A recent article in MIT Technology Review (probably paywalled) is about dealing with electric vehicle battery fires.

https://www.technologyreview.com/2025/02/24/1111551/ev-lithium-ion-battery-fire-first-responders-firefighters/

It's based on the research by an EV battery pack designer who is also a volunteer firefighter, and who now consults with fire departments on this issue. His conclusion: let them burn, while trying to isolate them from surrounding vehicles and structures. Isolating can mean anything from covering them with a fire blanket, to (as one case study illustrated) moving the EV to a vacant lot with a forklift while it is burning. Wow.

Fires need three things to continue to burn: fuel, oxygen, and heat. Typical firefighting techniques involve interrupting one or more of these constituents. But lithium battery packs provide all three all by themselves, as part of a "thermal runaway" chemical reaction.

Traditional vehicle fires are typically centered around the easily accessible engine compartment, and can usually be put out in minutes with hundreds of gallons of water. EV fires are centered around the huge battery pack often underneath the vehicle, and - if they can be put out at all - may take hours and thousands of gallons of water, and may later spontaneously reignite.

The article has many worrisome case studies, including one where an EV owner accidentally drove his car off a pier in Florida. When the battery pack became saturated with electrically conductive salt water, it shorted and ignited... and continued to burn under thirty feet of water. Wow again. EV batteries igniting when saturated with salt water from flooding in coastal areas due to hurricanes is apparently a growing phenomena.
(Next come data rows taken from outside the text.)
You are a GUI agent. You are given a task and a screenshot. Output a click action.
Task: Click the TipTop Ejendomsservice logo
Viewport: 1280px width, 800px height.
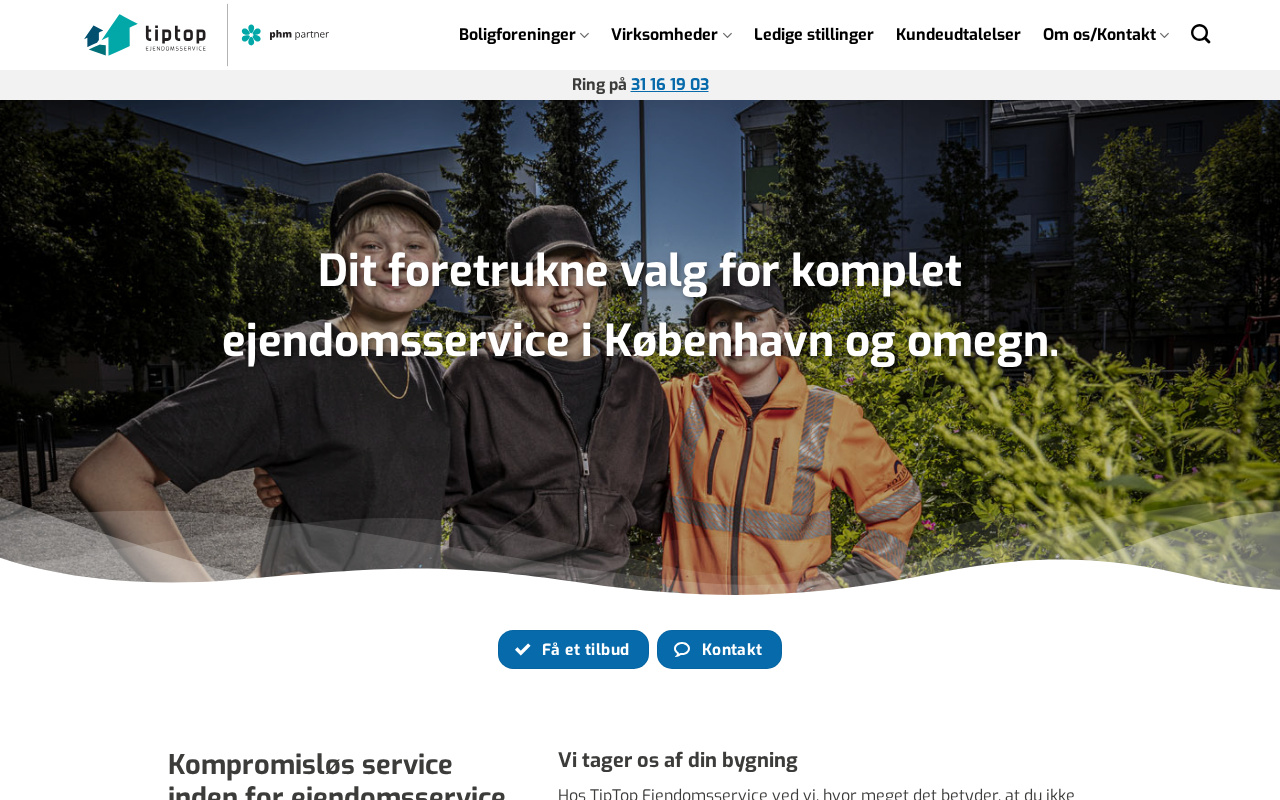click(146, 35)
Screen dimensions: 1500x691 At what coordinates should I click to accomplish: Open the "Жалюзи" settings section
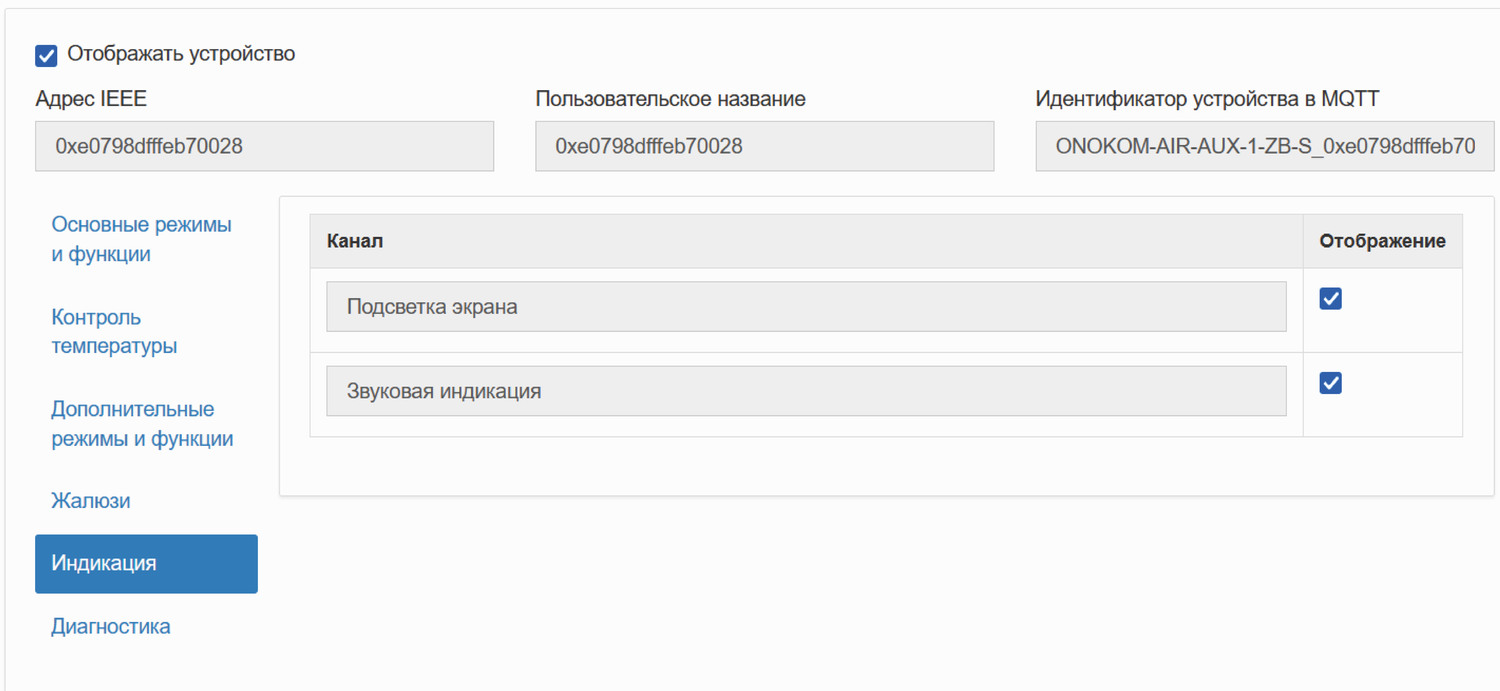[90, 500]
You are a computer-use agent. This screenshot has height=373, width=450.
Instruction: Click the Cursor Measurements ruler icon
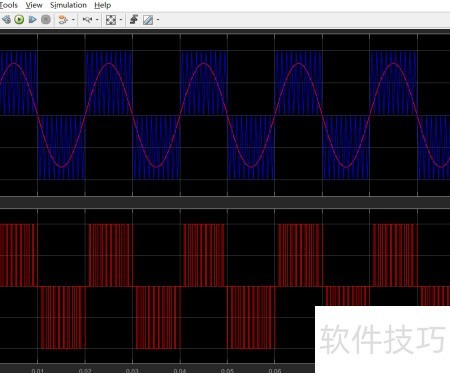[148, 20]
As a typical homeowner with lots of lithium battery packs - some quite large, for power tools - I've gotten concerned enough about this that I don't leave the packs on chargers when no one is at home (not even phones, laptops, or tablets). And I have a small chest of drawers inside the house just inside the door from the garage in which I store my expensive charged lithium battery packs (which don't like the cold either, but that's more of a longevity issue). I do keep rechargeable gear in both automobiles and on both motorcycles (jumper battery packs, tire inflators), and I worry about that.

Mrs. Overclock recently bought some small fire blankets, one of which is now out in the garage next to the wall mounted fire extinguisher.

Update: another recent article on the same topic from the same source, the gist being preventing EV battery fires is a lot more practical than extinguishing them.